Technical bits are clearly explained, and Keith does not obsess over Latin names (there is an appendix for that), and he explains how some latinized terms are derived. There is also a phylogenetic index that illustrates important morphological characters. Keith has a recognizable style. It would be impossible – and very sad – to try to eliminate the founding editor and principal correspondent of Rot Nots, maybe the most outrageous mycological journal ever “published”, from his writing. The book is Keith’s very serious attempt to introduce you to his many fungal friends in a way that is always interesting and sometimes even fun. Some examples: What other mycology text would place Norman Borlaug’s Green Revolution in the context of the Watts Riots of 1965? Or, I would love to have attended the lecture where the lichenologist “prof muttered into his lichen-like beard” while talking about the slow growth of lichens. Ophiostoma ulmi, cause of Dutch Elm disease, was first isolated by Beatrice Schwartz – who was not recognized for 10 years; a footnote gives a reference to a publication that describes difficulties faced by women scientists working with this disease. Please allow me just one more …. Fusarium graminearum infected grain causes pigs to “barf”. “Vomit” would have been so much more proper – but a lot less fun (not for the pigs).
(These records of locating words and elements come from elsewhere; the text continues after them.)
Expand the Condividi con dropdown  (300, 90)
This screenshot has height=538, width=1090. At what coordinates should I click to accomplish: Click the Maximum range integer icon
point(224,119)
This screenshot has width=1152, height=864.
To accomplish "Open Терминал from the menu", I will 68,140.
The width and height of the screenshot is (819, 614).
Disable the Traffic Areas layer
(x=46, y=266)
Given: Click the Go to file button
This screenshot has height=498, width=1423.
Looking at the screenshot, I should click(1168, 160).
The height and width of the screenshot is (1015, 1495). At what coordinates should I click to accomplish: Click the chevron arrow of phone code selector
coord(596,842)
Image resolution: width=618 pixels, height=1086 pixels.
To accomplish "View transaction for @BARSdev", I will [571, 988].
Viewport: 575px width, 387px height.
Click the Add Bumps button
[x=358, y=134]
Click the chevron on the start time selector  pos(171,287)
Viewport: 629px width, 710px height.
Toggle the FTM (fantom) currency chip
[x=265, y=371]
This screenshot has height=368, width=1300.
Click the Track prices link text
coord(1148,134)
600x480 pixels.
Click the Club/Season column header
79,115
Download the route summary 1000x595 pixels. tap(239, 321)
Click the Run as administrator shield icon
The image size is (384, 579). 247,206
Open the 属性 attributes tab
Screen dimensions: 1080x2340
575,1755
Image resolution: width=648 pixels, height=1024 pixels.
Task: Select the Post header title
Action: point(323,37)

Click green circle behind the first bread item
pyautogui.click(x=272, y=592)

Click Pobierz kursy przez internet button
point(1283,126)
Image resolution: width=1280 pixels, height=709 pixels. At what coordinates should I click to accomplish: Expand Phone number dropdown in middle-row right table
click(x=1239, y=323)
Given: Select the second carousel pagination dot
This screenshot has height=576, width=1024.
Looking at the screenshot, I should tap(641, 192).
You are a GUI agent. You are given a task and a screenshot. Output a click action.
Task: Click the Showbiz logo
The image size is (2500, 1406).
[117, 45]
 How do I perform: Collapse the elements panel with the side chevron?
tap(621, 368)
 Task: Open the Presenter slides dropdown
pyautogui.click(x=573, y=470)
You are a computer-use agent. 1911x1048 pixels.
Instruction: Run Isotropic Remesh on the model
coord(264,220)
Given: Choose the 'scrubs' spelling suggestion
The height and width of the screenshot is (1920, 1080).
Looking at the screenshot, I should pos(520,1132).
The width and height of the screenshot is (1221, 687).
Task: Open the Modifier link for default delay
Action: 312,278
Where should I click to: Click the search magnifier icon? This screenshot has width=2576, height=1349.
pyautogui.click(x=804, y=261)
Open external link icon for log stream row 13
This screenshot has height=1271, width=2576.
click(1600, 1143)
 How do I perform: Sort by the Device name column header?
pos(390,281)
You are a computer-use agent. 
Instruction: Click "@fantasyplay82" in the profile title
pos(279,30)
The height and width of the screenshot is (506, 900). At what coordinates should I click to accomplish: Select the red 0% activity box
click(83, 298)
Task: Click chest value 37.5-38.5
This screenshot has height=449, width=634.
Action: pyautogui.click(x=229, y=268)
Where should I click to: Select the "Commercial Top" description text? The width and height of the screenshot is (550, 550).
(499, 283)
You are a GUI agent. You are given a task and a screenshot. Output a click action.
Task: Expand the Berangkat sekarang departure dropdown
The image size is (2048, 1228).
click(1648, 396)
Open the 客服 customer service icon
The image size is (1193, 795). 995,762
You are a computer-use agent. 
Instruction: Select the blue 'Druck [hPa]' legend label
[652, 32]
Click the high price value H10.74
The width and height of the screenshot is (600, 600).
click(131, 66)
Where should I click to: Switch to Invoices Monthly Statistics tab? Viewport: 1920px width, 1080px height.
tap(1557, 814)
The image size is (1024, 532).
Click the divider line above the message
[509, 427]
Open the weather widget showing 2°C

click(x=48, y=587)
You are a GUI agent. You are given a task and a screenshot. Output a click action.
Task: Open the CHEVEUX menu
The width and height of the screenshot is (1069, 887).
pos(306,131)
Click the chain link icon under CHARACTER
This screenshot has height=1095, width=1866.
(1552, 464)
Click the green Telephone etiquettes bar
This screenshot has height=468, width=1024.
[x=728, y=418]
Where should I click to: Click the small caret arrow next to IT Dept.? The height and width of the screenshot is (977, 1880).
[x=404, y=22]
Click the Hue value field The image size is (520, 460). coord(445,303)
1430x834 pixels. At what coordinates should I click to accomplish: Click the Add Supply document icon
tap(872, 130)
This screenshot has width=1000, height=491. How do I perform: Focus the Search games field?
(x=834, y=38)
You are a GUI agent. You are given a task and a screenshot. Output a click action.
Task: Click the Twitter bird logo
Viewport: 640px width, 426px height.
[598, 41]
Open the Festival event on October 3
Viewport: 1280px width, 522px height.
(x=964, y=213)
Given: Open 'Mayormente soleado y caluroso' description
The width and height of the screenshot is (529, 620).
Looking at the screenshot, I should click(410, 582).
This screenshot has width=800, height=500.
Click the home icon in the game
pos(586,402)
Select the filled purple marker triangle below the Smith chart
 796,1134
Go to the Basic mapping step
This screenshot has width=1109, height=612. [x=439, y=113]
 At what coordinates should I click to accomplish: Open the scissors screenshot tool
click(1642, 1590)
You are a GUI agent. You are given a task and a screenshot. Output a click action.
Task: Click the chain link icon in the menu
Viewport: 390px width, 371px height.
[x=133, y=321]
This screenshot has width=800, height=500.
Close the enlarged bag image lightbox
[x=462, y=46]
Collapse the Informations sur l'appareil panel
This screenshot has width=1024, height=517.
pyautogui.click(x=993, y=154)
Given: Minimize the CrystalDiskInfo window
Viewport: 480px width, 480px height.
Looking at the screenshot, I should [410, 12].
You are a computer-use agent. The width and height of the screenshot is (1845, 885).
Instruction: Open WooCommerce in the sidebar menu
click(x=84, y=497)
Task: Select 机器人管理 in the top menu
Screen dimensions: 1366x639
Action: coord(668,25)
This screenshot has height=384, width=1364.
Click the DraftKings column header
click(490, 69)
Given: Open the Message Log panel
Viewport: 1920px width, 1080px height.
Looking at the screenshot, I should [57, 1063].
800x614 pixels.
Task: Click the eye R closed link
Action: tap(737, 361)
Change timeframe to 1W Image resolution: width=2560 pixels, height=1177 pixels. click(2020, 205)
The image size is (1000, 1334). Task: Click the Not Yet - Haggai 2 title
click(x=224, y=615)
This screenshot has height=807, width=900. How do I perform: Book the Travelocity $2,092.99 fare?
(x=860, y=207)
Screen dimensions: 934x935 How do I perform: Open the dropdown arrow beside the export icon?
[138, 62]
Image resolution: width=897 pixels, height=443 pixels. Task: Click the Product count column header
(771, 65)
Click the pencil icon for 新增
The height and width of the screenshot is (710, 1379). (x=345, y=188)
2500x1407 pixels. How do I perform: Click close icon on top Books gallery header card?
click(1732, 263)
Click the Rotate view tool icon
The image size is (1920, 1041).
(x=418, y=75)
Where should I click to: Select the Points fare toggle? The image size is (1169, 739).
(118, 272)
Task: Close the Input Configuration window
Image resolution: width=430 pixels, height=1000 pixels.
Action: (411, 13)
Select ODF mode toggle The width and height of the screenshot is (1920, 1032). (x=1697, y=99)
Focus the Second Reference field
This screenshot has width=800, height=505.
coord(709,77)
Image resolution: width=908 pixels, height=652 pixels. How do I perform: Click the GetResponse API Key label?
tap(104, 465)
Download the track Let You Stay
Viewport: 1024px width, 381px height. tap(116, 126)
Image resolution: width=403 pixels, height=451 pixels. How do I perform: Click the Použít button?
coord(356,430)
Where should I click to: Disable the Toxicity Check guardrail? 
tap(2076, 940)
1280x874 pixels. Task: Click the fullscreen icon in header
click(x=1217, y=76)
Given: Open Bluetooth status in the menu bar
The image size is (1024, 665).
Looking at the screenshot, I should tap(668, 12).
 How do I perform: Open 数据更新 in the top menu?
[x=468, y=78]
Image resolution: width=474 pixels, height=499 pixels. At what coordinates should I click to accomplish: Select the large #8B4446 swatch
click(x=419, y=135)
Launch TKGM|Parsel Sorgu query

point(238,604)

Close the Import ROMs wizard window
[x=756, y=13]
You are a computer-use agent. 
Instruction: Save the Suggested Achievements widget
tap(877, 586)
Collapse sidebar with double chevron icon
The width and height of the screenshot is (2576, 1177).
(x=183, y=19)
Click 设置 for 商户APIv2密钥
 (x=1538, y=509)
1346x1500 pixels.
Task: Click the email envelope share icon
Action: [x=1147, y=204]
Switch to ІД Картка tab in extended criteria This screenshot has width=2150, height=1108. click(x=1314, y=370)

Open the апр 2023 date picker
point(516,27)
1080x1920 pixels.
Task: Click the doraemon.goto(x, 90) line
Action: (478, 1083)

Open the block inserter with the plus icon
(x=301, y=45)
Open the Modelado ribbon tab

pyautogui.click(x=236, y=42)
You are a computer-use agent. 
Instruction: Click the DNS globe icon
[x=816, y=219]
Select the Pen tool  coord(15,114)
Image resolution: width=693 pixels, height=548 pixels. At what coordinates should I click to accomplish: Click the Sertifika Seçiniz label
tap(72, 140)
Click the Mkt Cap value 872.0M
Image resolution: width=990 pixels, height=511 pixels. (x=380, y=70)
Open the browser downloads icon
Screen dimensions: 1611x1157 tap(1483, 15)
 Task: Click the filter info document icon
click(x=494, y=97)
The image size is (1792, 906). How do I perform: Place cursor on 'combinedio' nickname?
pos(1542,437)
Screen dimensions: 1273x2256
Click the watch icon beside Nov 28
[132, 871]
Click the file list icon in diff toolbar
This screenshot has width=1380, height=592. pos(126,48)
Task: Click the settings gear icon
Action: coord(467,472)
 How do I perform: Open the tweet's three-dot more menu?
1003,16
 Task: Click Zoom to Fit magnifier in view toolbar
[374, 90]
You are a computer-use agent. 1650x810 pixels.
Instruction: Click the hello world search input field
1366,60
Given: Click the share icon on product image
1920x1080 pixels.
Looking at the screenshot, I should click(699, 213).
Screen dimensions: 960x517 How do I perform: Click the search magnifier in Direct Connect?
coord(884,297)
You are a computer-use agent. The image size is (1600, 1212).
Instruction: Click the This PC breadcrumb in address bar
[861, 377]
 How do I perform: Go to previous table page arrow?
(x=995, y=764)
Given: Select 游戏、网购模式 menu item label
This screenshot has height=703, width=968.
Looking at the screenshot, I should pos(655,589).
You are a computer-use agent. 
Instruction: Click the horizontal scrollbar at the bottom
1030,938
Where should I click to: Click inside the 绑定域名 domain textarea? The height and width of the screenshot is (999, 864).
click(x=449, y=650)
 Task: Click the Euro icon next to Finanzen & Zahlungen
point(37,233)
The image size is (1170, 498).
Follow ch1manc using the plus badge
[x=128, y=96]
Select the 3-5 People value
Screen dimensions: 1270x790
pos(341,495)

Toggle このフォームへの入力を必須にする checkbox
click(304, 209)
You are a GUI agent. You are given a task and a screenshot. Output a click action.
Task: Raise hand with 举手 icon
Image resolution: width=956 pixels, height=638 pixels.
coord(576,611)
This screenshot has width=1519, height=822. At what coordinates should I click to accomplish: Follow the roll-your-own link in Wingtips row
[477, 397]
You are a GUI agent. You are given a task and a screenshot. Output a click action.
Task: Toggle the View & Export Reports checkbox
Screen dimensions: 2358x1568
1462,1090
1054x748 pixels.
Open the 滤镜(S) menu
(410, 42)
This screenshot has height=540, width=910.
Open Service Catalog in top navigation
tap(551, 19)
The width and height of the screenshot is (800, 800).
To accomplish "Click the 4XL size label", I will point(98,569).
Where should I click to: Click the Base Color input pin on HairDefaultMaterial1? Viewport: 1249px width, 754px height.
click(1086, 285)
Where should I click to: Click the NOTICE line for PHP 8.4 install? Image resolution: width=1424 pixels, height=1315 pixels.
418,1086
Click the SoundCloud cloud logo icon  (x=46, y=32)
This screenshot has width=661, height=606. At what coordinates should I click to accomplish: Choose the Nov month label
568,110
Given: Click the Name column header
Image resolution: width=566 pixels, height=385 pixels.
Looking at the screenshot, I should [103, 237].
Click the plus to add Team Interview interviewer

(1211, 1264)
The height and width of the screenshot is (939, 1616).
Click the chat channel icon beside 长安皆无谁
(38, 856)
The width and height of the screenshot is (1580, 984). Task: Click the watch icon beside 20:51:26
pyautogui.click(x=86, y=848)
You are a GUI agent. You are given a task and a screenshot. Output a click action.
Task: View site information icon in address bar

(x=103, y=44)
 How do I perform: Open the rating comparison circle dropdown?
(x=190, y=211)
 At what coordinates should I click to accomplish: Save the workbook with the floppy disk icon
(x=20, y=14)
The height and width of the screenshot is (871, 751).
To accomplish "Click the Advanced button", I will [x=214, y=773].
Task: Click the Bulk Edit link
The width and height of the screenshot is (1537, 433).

I could quibble over omissions. It’s too bad that white-nose syndrome of bats is not included, and fungus-dependent plants that have “dust” seeds are a particularly rich story of cooperation among some plants and a bunch of diverse fungi. I could have wished for a more complete coverage of endophytes, how one subset of species and genera seems to occur in the sapwood of trees and another in leaves, and how biocontrol using Trichoderma might be more the result of improved plant health than classic mycoparasitism or mycotoxin production. I suppose other specialists could find gaps, but the point is that there is there is so much here.
If I were teaching a mycology class, an environmental studies class, a forest ecology class, or even a general biology class, I would want my students to read this book. I could envision offering a continuing education class at a local college based on the book. There is so much summarized here!
I highly recommend The Hidden Kingdom of Fungi: Exploring the Microscopic World in Our Forests, Homes, and Bodies to all mycologists.